[EXERCISE OBJECTIVE]: Without leaving out a single line, copy the records exactly.
Start of DATASET RECORDS
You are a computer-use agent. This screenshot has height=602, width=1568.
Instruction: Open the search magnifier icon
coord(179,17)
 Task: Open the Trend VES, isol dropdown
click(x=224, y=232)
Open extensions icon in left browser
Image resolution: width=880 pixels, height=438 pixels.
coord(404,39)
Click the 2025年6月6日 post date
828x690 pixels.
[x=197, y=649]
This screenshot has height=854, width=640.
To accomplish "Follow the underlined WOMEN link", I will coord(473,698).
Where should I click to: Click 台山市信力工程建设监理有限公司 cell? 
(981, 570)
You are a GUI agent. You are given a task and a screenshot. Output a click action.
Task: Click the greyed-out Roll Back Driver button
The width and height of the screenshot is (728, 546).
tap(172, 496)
End of DATASET RECORDS
[THE COMPLETED TASK]:
You are a computer-use agent. This screenshot has height=602, width=1568.
Instruction: Open the search magnifier icon
coord(179,17)
 Task: Open the Trend VES, isol dropdown
click(x=224, y=232)
Open extensions icon in left browser
Image resolution: width=880 pixels, height=438 pixels.
coord(404,39)
Click the 2025年6月6日 post date
828x690 pixels.
[x=197, y=649]
This screenshot has height=854, width=640.
To accomplish "Follow the underlined WOMEN link", I will coord(473,698).
Where should I click to: Click 台山市信力工程建设监理有限公司 cell? 
(981, 570)
You are a GUI agent. You are given a task and a screenshot. Output a click action.
Task: Click the greyed-out Roll Back Driver button
The width and height of the screenshot is (728, 546).
tap(172, 496)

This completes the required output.